• Activity
Convert the lines below into a numbered list, leaving out any blank lines.

• Data provided
▼▼▼

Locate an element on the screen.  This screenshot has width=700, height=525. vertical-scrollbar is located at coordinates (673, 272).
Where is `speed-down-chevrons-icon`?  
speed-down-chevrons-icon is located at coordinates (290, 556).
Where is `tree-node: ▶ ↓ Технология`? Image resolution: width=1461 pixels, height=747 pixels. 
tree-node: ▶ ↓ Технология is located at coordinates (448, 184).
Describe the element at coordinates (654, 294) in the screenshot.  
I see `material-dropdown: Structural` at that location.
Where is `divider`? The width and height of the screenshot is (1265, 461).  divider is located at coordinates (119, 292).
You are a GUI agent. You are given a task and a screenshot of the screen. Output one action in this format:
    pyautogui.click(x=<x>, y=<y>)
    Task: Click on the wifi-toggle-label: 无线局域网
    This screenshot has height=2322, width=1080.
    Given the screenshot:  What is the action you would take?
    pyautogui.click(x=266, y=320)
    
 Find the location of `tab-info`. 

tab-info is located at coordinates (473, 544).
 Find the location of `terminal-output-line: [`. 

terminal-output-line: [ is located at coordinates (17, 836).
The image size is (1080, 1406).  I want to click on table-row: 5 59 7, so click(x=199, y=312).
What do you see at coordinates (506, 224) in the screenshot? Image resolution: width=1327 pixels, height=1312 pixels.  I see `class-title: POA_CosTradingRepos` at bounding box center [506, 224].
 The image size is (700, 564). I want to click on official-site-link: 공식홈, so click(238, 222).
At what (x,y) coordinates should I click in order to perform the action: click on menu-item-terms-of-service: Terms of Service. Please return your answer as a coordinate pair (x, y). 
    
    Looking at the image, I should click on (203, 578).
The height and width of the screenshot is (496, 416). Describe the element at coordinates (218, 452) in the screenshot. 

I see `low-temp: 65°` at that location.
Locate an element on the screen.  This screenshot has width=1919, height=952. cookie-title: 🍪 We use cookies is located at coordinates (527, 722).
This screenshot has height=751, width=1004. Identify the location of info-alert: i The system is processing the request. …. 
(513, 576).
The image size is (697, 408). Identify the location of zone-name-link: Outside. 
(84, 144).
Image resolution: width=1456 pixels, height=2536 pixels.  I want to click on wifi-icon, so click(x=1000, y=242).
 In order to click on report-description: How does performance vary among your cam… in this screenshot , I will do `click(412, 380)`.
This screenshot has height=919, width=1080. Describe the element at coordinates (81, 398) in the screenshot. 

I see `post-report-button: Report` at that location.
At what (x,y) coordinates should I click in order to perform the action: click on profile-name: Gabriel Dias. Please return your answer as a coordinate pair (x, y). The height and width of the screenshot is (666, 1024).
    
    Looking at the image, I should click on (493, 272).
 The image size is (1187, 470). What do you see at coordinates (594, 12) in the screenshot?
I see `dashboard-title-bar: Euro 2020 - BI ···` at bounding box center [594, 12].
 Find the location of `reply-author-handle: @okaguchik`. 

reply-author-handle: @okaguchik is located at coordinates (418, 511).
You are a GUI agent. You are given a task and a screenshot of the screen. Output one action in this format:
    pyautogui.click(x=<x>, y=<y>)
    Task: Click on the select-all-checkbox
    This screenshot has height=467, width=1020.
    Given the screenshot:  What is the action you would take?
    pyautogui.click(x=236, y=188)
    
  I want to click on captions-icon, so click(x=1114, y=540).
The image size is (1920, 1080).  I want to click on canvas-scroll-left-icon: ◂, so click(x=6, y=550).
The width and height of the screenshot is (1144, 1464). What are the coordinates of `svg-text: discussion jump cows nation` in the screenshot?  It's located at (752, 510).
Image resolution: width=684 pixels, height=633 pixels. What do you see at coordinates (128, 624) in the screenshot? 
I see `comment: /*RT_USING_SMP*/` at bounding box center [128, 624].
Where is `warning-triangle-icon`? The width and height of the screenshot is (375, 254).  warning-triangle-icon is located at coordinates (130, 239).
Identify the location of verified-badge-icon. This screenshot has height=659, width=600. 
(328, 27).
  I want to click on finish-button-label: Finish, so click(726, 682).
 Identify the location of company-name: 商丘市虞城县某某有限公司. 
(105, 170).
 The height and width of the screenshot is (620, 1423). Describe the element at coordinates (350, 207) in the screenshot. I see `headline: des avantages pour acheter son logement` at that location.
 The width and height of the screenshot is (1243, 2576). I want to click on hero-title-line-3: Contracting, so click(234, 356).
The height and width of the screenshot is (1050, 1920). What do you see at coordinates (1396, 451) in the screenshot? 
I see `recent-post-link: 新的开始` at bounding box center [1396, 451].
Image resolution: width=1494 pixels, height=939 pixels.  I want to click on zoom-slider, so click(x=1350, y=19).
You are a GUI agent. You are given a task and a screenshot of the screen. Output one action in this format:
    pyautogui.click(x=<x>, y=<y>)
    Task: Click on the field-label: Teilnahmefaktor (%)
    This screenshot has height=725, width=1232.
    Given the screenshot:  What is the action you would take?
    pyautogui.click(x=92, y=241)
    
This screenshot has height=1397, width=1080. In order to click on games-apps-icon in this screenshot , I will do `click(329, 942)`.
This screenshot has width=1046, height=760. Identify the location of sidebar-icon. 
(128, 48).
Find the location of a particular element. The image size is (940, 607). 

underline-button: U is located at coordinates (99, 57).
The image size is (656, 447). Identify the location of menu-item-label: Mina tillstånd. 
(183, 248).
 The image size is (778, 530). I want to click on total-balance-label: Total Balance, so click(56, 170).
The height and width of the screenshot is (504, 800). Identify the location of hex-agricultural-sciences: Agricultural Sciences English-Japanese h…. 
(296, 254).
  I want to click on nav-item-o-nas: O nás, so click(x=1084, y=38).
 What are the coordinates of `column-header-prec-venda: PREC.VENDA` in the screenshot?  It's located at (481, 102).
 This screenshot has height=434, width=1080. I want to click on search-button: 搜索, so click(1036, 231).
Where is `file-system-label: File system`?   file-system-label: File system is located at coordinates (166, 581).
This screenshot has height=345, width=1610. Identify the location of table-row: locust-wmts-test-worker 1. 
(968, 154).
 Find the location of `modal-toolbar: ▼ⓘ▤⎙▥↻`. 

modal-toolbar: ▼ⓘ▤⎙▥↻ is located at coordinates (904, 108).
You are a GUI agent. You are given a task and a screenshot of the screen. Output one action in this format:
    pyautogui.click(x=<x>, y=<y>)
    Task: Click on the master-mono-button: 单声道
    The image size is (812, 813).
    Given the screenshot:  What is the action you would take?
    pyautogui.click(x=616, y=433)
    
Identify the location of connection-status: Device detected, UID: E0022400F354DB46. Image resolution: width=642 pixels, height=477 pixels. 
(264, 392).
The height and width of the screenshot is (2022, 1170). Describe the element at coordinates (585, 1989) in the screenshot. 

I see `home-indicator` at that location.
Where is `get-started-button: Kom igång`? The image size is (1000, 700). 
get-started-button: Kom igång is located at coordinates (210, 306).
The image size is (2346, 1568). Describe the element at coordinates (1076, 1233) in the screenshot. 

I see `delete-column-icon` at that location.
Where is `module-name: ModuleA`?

▲▲▲

• Answer section
1. Locate an element on the screen.  This screenshot has width=700, height=525. vertical-scrollbar is located at coordinates (673, 272).
2. Where is `speed-down-chevrons-icon`?  
3. speed-down-chevrons-icon is located at coordinates (290, 556).
4. Where is `tree-node: ▶ ↓ Технология`? Image resolution: width=1461 pixels, height=747 pixels. 
5. tree-node: ▶ ↓ Технология is located at coordinates (448, 184).
6. Describe the element at coordinates (654, 294) in the screenshot.  
7. I see `material-dropdown: Structural` at that location.
8. Where is `divider`? The width and height of the screenshot is (1265, 461).  divider is located at coordinates (119, 292).
9. You are a GUI agent. You are given a task and a screenshot of the screen. Output one action in this format:
10.     pyautogui.click(x=<x>, y=<y>)
11.     Task: Click on the wifi-toggle-label: 无线局域网
12.     This screenshot has height=2322, width=1080.
13.     Given the screenshot:  What is the action you would take?
14.     pyautogui.click(x=266, y=320)
15.  Find the location of `tab-info`. 
16. tab-info is located at coordinates (473, 544).
17.  Find the location of `terminal-output-line: [`. 
18. terminal-output-line: [ is located at coordinates (17, 836).
19. The image size is (1080, 1406).  I want to click on table-row: 5 59 7, so click(x=199, y=312).
20. What do you see at coordinates (506, 224) in the screenshot? Image resolution: width=1327 pixels, height=1312 pixels.  I see `class-title: POA_CosTradingRepos` at bounding box center [506, 224].
21.  The image size is (700, 564). I want to click on official-site-link: 공식홈, so click(238, 222).
22. At what (x,y) coordinates should I click in order to perform the action: click on menu-item-terms-of-service: Terms of Service. Please return your answer as a coordinate pair (x, y). 
23.     Looking at the image, I should click on (203, 578).
24. The height and width of the screenshot is (496, 416). Describe the element at coordinates (218, 452) in the screenshot. 
25. I see `low-temp: 65°` at that location.
26. Locate an element on the screen.  This screenshot has width=1919, height=952. cookie-title: 🍪 We use cookies is located at coordinates (527, 722).
27. This screenshot has height=751, width=1004. Identify the location of info-alert: i The system is processing the request. …. 
28. (513, 576).
29. The image size is (697, 408). Identify the location of zone-name-link: Outside. 
30. (84, 144).
31. Image resolution: width=1456 pixels, height=2536 pixels.  I want to click on wifi-icon, so click(x=1000, y=242).
32.  In order to click on report-description: How does performance vary among your cam… in this screenshot , I will do `click(412, 380)`.
33. This screenshot has height=919, width=1080. Describe the element at coordinates (81, 398) in the screenshot. 
34. I see `post-report-button: Report` at that location.
35. At what (x,y) coordinates should I click in order to perform the action: click on profile-name: Gabriel Dias. Please return your answer as a coordinate pair (x, y). The height and width of the screenshot is (666, 1024).
36.     Looking at the image, I should click on (493, 272).
37.  The image size is (1187, 470). What do you see at coordinates (594, 12) in the screenshot?
38. I see `dashboard-title-bar: Euro 2020 - BI ···` at bounding box center [594, 12].
39.  Find the location of `reply-author-handle: @okaguchik`. 
40. reply-author-handle: @okaguchik is located at coordinates (418, 511).
41. You are a GUI agent. You are given a task and a screenshot of the screen. Output one action in this format:
42.     pyautogui.click(x=<x>, y=<y>)
43.     Task: Click on the select-all-checkbox
44.     This screenshot has height=467, width=1020.
45.     Given the screenshot:  What is the action you would take?
46.     pyautogui.click(x=236, y=188)
47.   I want to click on captions-icon, so click(x=1114, y=540).
48. The image size is (1920, 1080).  I want to click on canvas-scroll-left-icon: ◂, so click(x=6, y=550).
49. The width and height of the screenshot is (1144, 1464). What are the coordinates of `svg-text: discussion jump cows nation` in the screenshot?  It's located at (752, 510).
50. Image resolution: width=684 pixels, height=633 pixels. What do you see at coordinates (128, 624) in the screenshot? 
51. I see `comment: /*RT_USING_SMP*/` at bounding box center [128, 624].
52. Where is `warning-triangle-icon`? The width and height of the screenshot is (375, 254).  warning-triangle-icon is located at coordinates (130, 239).
53. Identify the location of verified-badge-icon. This screenshot has height=659, width=600. 
54. (328, 27).
55.   I want to click on finish-button-label: Finish, so click(726, 682).
56.  Identify the location of company-name: 商丘市虞城县某某有限公司. 
57. (105, 170).
58.  The height and width of the screenshot is (620, 1423). Describe the element at coordinates (350, 207) in the screenshot. I see `headline: des avantages pour acheter son logement` at that location.
59.  The width and height of the screenshot is (1243, 2576). I want to click on hero-title-line-3: Contracting, so click(234, 356).
60. The height and width of the screenshot is (1050, 1920). What do you see at coordinates (1396, 451) in the screenshot? 
61. I see `recent-post-link: 新的开始` at bounding box center [1396, 451].
62. Image resolution: width=1494 pixels, height=939 pixels.  I want to click on zoom-slider, so click(x=1350, y=19).
63. You are a GUI agent. You are given a task and a screenshot of the screen. Output one action in this format:
64.     pyautogui.click(x=<x>, y=<y>)
65.     Task: Click on the field-label: Teilnahmefaktor (%)
66.     This screenshot has height=725, width=1232.
67.     Given the screenshot:  What is the action you would take?
68.     pyautogui.click(x=92, y=241)
69. This screenshot has height=1397, width=1080. In order to click on games-apps-icon in this screenshot , I will do `click(329, 942)`.
70. This screenshot has width=1046, height=760. Identify the location of sidebar-icon. 
71. (128, 48).
72. Find the location of a particular element. The image size is (940, 607). 
73. underline-button: U is located at coordinates (99, 57).
74. The image size is (656, 447). Identify the location of menu-item-label: Mina tillstånd. 
75. (183, 248).
76.  The image size is (778, 530). I want to click on total-balance-label: Total Balance, so click(56, 170).
77. The height and width of the screenshot is (504, 800). Identify the location of hex-agricultural-sciences: Agricultural Sciences English-Japanese h…. 
78. (296, 254).
79.   I want to click on nav-item-o-nas: O nás, so click(x=1084, y=38).
80.  What are the coordinates of `column-header-prec-venda: PREC.VENDA` in the screenshot?  It's located at (481, 102).
81.  This screenshot has height=434, width=1080. I want to click on search-button: 搜索, so click(1036, 231).
82. Where is `file-system-label: File system`?   file-system-label: File system is located at coordinates (166, 581).
83. This screenshot has height=345, width=1610. Identify the location of table-row: locust-wmts-test-worker 1. 
84. (968, 154).
85.  Find the location of `modal-toolbar: ▼ⓘ▤⎙▥↻`. 
86. modal-toolbar: ▼ⓘ▤⎙▥↻ is located at coordinates (904, 108).
87. You are a GUI agent. You are given a task and a screenshot of the screen. Output one action in this format:
88.     pyautogui.click(x=<x>, y=<y>)
89.     Task: Click on the master-mono-button: 单声道
90.     The image size is (812, 813).
91.     Given the screenshot:  What is the action you would take?
92.     pyautogui.click(x=616, y=433)
93. Identify the location of connection-status: Device detected, UID: E0022400F354DB46. Image resolution: width=642 pixels, height=477 pixels. 
94. (264, 392).
95. The height and width of the screenshot is (2022, 1170). Describe the element at coordinates (585, 1989) in the screenshot. 
96. I see `home-indicator` at that location.
97. Where is `get-started-button: Kom igång`? The image size is (1000, 700). 
98. get-started-button: Kom igång is located at coordinates (210, 306).
99. The image size is (2346, 1568). Describe the element at coordinates (1076, 1233) in the screenshot. 
100. I see `delete-column-icon` at that location.
101. Where is `module-name: ModuleA`?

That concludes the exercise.